Change "green" to "blue" in the lines of the material from the line containing "Open the MAX selector in Parameter 2 row" through the end, inclusive, and give only those lines back, leaving the pictures out.

○ ○ ○ ○ ○ ○ ○

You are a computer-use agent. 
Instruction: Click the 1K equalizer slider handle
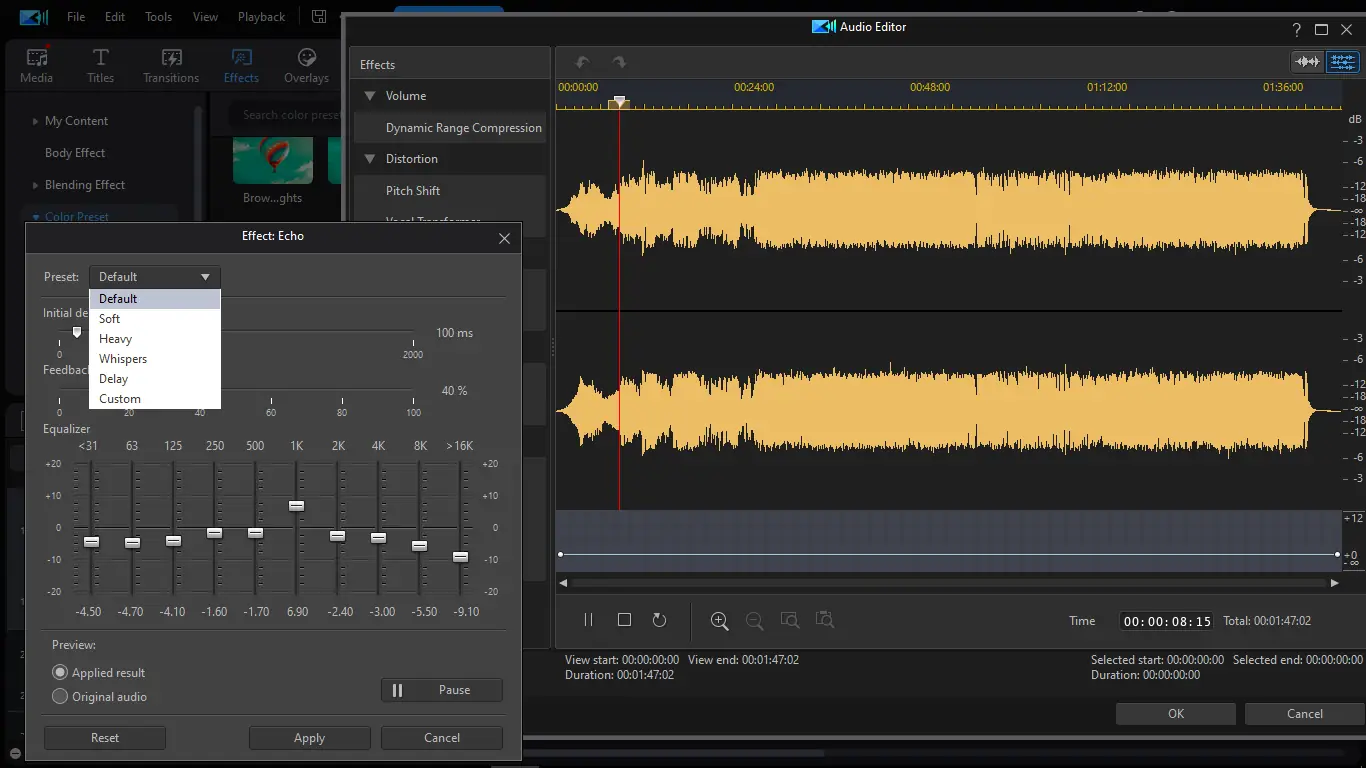coord(296,506)
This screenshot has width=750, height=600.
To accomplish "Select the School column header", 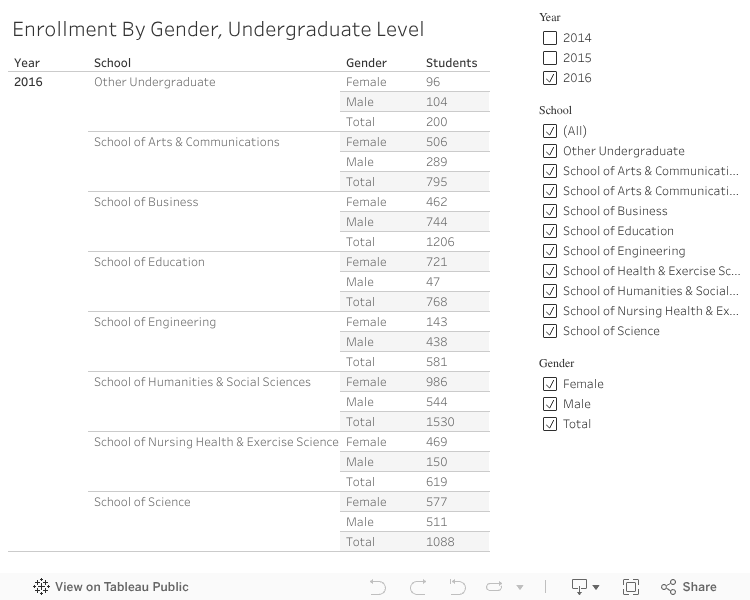I will click(x=112, y=63).
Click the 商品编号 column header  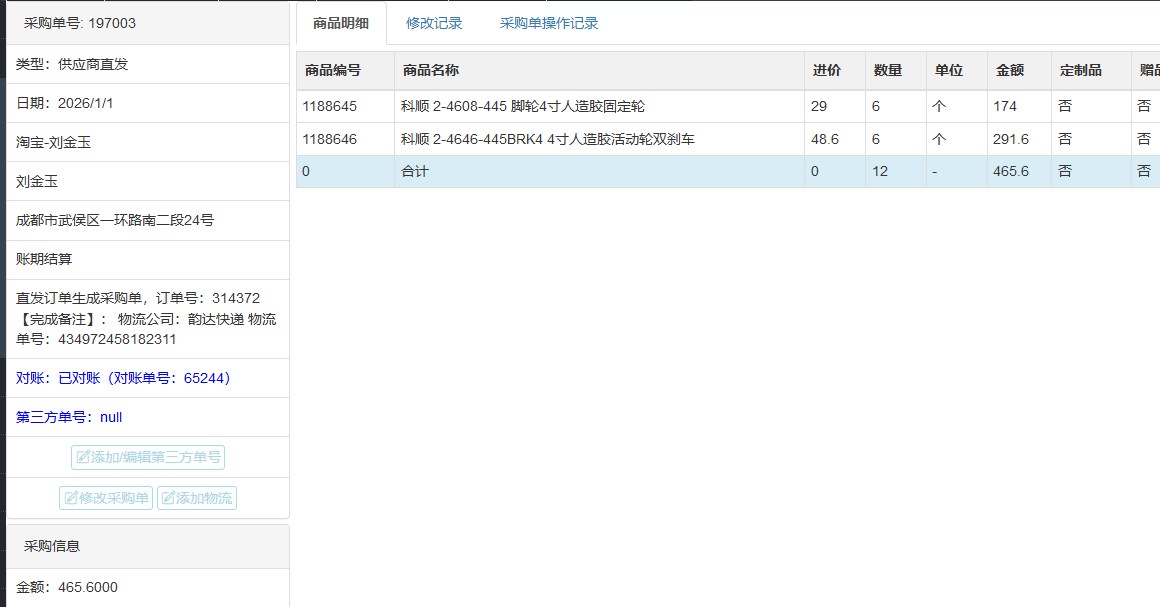click(x=333, y=70)
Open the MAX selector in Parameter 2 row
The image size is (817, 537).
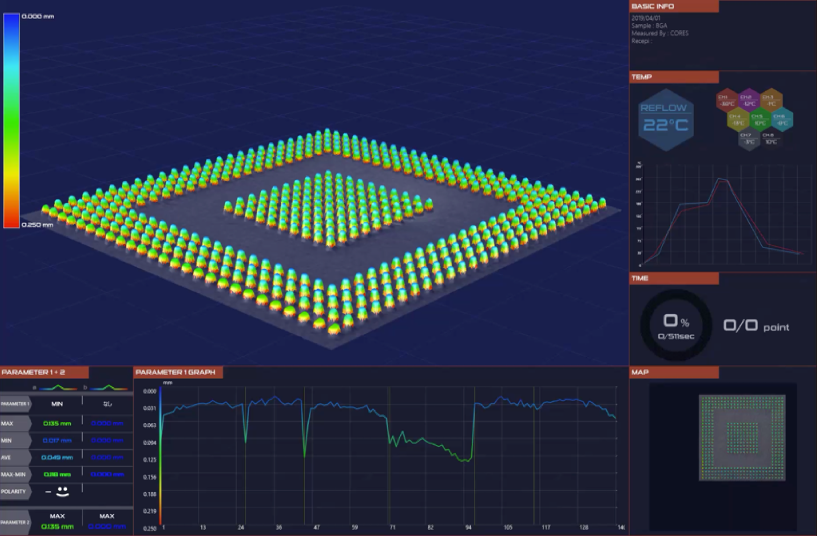click(57, 515)
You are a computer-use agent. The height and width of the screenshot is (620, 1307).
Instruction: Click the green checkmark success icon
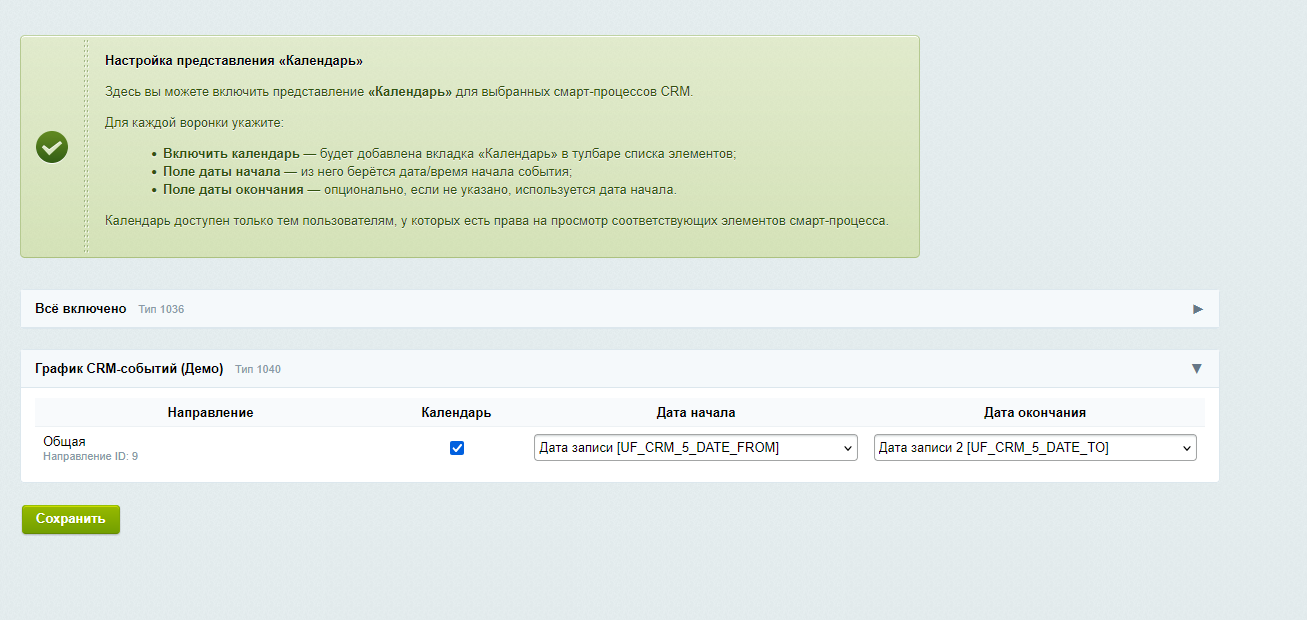51,146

○ ○ ○ ○ ○ ○ ○

Solution to this problem:
Open the MAX selector in Parameter 2 row
The image size is (817, 537).
click(57, 515)
You are a computer-use agent. The height and width of the screenshot is (620, 1307).
Instruction: Click the blue checkmark success icon
51,146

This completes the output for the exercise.